Ranked third overall, but in first place for England, the North West city of Manchester retains its status for the second report in a row – which its highest placing since Colliers’ analysis began, demonstrating the improvements across the city that make it a promising hotspot for residential investors.
Hailed in particular for its thriving economy, R&D credentials, exciting jobs market and booming population, Manchester is proving particularly popular among investors seeking a more affordable location than London, with exciting future prospects.
Manchester is “world-class”
The report notes: “Manchester continues to be a world-class city region, offering a fantastic environment for living in and for businesses to grow and prosper.
“Home to an £80 billion economy, global transport connectivity, incredible talent from the largest student population outside of London and high-quality business properties, it is a first choice investment destination for leading international brands.”

| Study material |
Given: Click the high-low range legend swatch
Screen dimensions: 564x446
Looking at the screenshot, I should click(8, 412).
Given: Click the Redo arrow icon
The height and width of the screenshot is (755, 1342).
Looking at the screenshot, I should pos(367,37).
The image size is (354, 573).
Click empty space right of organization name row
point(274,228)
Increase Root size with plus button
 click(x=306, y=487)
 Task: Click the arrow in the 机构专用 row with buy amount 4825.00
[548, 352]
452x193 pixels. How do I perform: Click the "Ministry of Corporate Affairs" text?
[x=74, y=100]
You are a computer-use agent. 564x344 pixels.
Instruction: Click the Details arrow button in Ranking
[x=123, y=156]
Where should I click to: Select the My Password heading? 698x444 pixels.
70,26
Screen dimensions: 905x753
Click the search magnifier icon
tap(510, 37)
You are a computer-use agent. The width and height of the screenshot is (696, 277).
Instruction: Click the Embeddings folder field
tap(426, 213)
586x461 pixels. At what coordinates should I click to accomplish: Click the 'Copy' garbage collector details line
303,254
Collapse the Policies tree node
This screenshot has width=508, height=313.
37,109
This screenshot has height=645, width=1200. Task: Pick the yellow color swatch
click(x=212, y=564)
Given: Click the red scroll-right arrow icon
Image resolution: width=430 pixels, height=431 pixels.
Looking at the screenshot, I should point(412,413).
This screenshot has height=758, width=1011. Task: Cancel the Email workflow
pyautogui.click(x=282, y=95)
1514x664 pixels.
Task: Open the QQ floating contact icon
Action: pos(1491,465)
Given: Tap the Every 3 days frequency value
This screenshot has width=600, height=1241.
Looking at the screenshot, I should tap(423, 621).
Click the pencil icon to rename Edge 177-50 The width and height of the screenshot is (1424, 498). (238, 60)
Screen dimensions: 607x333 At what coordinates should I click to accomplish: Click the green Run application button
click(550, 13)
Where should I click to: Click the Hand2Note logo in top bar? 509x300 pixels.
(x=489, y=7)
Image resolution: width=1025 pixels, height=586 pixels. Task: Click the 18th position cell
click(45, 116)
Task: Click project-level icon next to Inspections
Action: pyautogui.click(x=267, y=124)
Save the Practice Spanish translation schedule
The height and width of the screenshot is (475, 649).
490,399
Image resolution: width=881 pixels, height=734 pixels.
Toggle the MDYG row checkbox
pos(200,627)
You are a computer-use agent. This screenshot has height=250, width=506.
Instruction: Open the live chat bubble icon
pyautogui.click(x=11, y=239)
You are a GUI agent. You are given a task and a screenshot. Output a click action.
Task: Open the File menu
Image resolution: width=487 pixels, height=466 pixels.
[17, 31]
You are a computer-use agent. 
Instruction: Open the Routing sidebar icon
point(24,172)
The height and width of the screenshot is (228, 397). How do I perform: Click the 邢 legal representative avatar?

| Problems to work on |
**a.** Copy the passage on Manchester from "Ranked third overall, but" up to and including "grow and prosper.".
**b.** For what things, according to the passage on Manchester, is the city hailed in particular? List each one.
**c.** Write the next part of the passage on Manchester, picking up after its final sentence.
The data come from a separate source with no connection to the passage on Manchester.

| Activity answers |
**a.**
Ranked third overall, but in first place for England, the North West city of Manchester retains its status for the second report in a row – which its highest placing since Colliers’ analysis began, demonstrating the improvements across the city that make it a promising hotspot for residential investors.
Hailed in particular for its thriving economy, R&D credentials, exciting jobs market and booming population, Manchester is proving particularly popular among investors seeking a more affordable location than London, with exciting future prospects.
Manchester is “world-class”
The report notes: “Manchester continues to be a world-class city region, offering a fantastic environment for living in and for businesses to grow and prosper.

**b.**
- Thriving economy
- R&D credentials
- Exciting jobs market
- Booming population

**c.**
Office take-up has experienced a steep rise over the past year, hitting its highest figure since pre-pandemic in 2024 with a total of 1.22m sq ft transacted, according to Colliers, which is higher than the city’s five-year average. One of last year’s most significant office transactions was BNY Mellon’s acquisition of 200,000 sq ft of space in the city centre.
This follows on from a number of large corporations and government bodies relocating to Manchester over the past five years. These include JP Morgan, Octopus Energy, and Rolls Royce.
These moves have boosted employment while also increasing demand for homes, which has further enhanced the city’s investability in the residential sector, and boosted property prices at the same time, with Manchester recording the second-highest house price growth of the 20 cities analysed for the report. It also has a high share of properties with an EPC rating of A-C.
The report adds “Culture, art, music, sport and festivals are in abundance and this combined with easy accessibility to the surrounding beautiful countryside of the Peak District, Lake District and North Wales offer a compelling reason to live and work here.”
Strong economic outlook
In Colliers’ H1 2024 report, Manchester was ranked at the top of the 20 cities for its economy. In this report, it falls to third position, although it holds the second-best GDP forecasts of all cities analysed.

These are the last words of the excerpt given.